Locate every line in the records below that contains the word "size", and copy each one.
MATERIAL SUPPLIED Start Marker
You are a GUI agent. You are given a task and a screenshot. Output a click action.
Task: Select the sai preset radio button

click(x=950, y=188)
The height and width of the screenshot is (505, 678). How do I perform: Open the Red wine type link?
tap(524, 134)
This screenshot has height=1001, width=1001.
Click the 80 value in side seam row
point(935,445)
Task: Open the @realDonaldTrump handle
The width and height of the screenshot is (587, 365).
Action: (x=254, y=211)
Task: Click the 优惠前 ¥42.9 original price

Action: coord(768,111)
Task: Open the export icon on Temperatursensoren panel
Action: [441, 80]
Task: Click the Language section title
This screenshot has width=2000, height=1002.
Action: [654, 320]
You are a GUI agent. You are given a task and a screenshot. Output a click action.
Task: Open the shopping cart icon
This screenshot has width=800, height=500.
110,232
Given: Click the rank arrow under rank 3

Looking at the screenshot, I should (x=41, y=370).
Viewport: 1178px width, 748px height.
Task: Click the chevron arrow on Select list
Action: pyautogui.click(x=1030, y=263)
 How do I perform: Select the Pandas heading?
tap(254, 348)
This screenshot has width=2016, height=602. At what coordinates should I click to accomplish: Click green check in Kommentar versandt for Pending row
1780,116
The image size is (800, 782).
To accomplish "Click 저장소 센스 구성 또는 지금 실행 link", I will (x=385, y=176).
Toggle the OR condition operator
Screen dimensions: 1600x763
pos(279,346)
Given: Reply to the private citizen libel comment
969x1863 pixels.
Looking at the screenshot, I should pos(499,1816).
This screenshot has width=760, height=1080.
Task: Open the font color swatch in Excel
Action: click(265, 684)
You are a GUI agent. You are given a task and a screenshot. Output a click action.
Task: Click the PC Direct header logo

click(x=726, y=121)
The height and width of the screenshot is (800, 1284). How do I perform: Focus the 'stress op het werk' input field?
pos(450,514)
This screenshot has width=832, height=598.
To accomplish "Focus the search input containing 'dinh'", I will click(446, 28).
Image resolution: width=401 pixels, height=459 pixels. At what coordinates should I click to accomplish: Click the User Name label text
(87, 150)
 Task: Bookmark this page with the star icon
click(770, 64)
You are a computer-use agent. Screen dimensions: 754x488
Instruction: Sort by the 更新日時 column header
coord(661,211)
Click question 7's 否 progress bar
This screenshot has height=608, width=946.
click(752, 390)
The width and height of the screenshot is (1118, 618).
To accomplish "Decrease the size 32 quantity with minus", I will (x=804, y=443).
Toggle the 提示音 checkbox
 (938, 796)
MATERIAL SUPPLIED End Marker
**SOLUTION:**
The image size is (800, 782).
To accomplish "Decrease the size 32 quantity with minus", I will (x=804, y=443).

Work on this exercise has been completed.